WORK INSTRUCTIONS: Repeat the passage of the patch discussion below, word for word, from "Linux-NVDIMM Archive on" up to and including "Message-ID: <87imgpw7et.fsf@linux.ibm.com> (raw)".
TEXT BLOCK below:
Linux-NVDIMM Archive on lore.kernel.org
 help / color / Atom feed
From: Vaibhav Jain <vaibhav@linux.ibm.com>
To: Michael Ellerman <michaele@au1.ibm.com>, Ira Weiny <ira.weiny@intel.com>
Cc: "Aneesh Kumar K . V" <aneesh.kumar@linux.ibm.com>,
	linuxppc-dev@lists.ozlabs.org, linux-kernel@vger.kernel.org,
	Steven Rostedt <rostedt@goodmis.org>,
	linux-nvdimm@lists.01.org
Subject: Re: [RESEND PATCH v7 3/5] powerpc/papr_scm: Fetch nvdimm health information from PHYP
Date: Thu, 21 May 2020 22:29:38 +0530
Message-ID: <87imgpw7et.fsf@linux.ibm.com> (raw)
In-Reply-To: <87k115gy0i.fsf@mpe.ellerman.id.au>

Michael Ellerman <michaele@au1.ibm.com> writes:

> Vaibhav Jain <vaibhav@linux.ibm.com> writes:
>> Thanks for reviewing this this patch Ira. My responses below:
>> Ira Weiny <ira.weiny@intel.com> writes:
>>> On Wed, May 20, 2020 at 12:30:56AM +0530, Vaibhav Jain wrote:
>>>> Implement support for fetching nvdimm health information via
>>>> H_SCM_HEALTH hcall as documented in Ref[1]. The hcall returns a pair
>>>> of 64-bit big-endian integers, bitwise-and of which is then stored in
>>>> 'struct papr_scm_priv' and subsequently partially exposed to
>>>> user-space via newly introduced dimm specific attribute
>>>> 'papr/flags'. Since the hcall is costly, the health information is
>>>> cached and only re-queried, 60s after the previous successful hcall.
> ...
>>>> diff --git a/arch/powerpc/platforms/pseries/papr_scm.c b/arch/powerpc/platforms/pseries/papr_scm.c
>>>> index f35592423380..142636e1a59f 100644
>>>> --- a/arch/powerpc/platforms/pseries/papr_scm.c
>>>> +++ b/arch/powerpc/platforms/pseries/papr_scm.c
>>>> @@ -39,6 +78,15 @@ struct papr_scm_priv {
>>>>  	struct resource res;
>>>>  	struct nd_region *region;
>>>>  	struct nd_interleave_set nd_set;
>>>> +
>>>> +	/* Protect dimm health data from concurrent read/writes */
>>>> +	struct mutex health_mutex;
>>>> +
>>>> +	/* Last time the health information of the dimm was updated */
>>>> +	unsigned long lasthealth_jiffies;
>>>> +
>>>> +	/* Health information for the dimm */
>>>> +	u64 health_bitmap;
>>>
>>> I wonder if this should be typed big endian as you mention that it is in the
>>> commit message?
>> This was discussed in an earlier review of the patch series at
>> https://lore.kernel.org/linux-nvdimm/878sjetcis.fsf@mpe.ellerman.id.au
>>
>> Even though health bitmap is returned in big endian format (For ex
>> value 0xC00000000000000 indicates bits 0,1 set), its value is never
>> used. Instead only test for specific bits being set in the register is
>> done.
End of TEXT BLOCK.
DATASET CONTENT below:
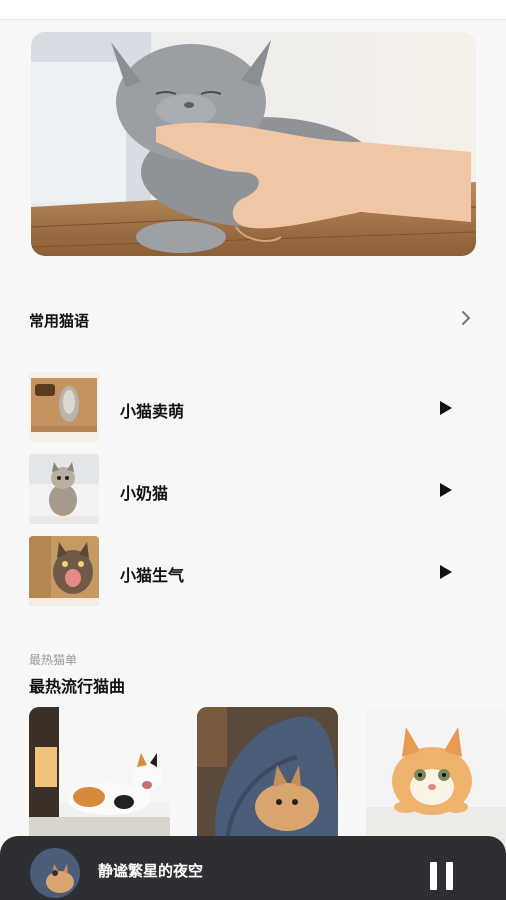 This screenshot has width=506, height=900. Describe the element at coordinates (253, 571) in the screenshot. I see `list-item: 小猫生气` at that location.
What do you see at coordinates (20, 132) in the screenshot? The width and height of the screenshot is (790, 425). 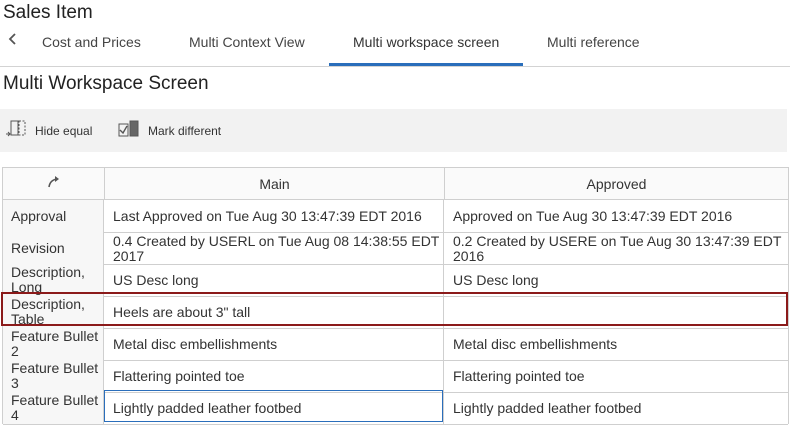 I see `hide-equal-icon` at bounding box center [20, 132].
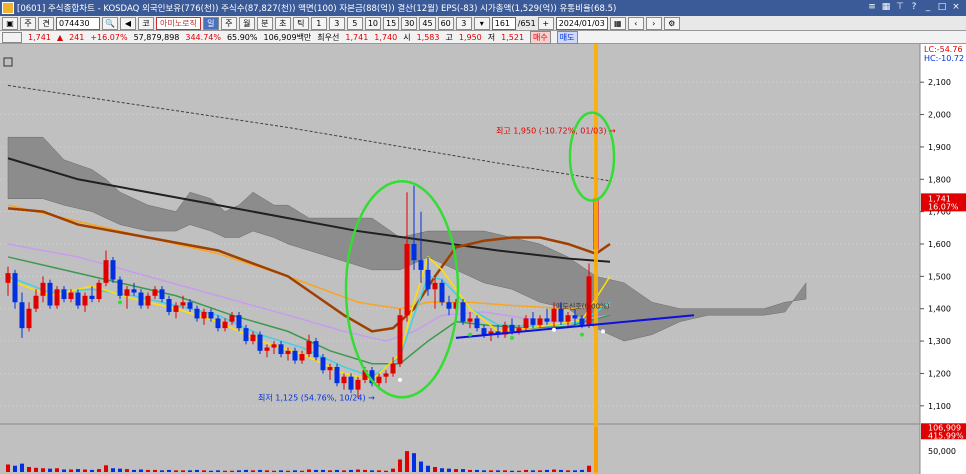  Describe the element at coordinates (354, 23) in the screenshot. I see `minute-5-button: 5` at that location.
End of DATASET CONTENT.
WRITTEN SOLUTION:
Linux-NVDIMM Archive on lore.kernel.org
 help / color / Atom feed
From: Vaibhav Jain <vaibhav@linux.ibm.com>
To: Michael Ellerman <michaele@au1.ibm.com>, Ira Weiny <ira.weiny@intel.com>
Cc: "Aneesh Kumar K . V" <aneesh.kumar@linux.ibm.com>,
	linuxppc-dev@lists.ozlabs.org, linux-kernel@vger.kernel.org,
	Steven Rostedt <rostedt@goodmis.org>,
	linux-nvdimm@lists.01.org
Subject: Re: [RESEND PATCH v7 3/5] powerpc/papr_scm: Fetch nvdimm health information from PHYP
Date: Thu, 21 May 2020 22:29:38 +0530
Message-ID: <87imgpw7et.fsf@linux.ibm.com> (raw)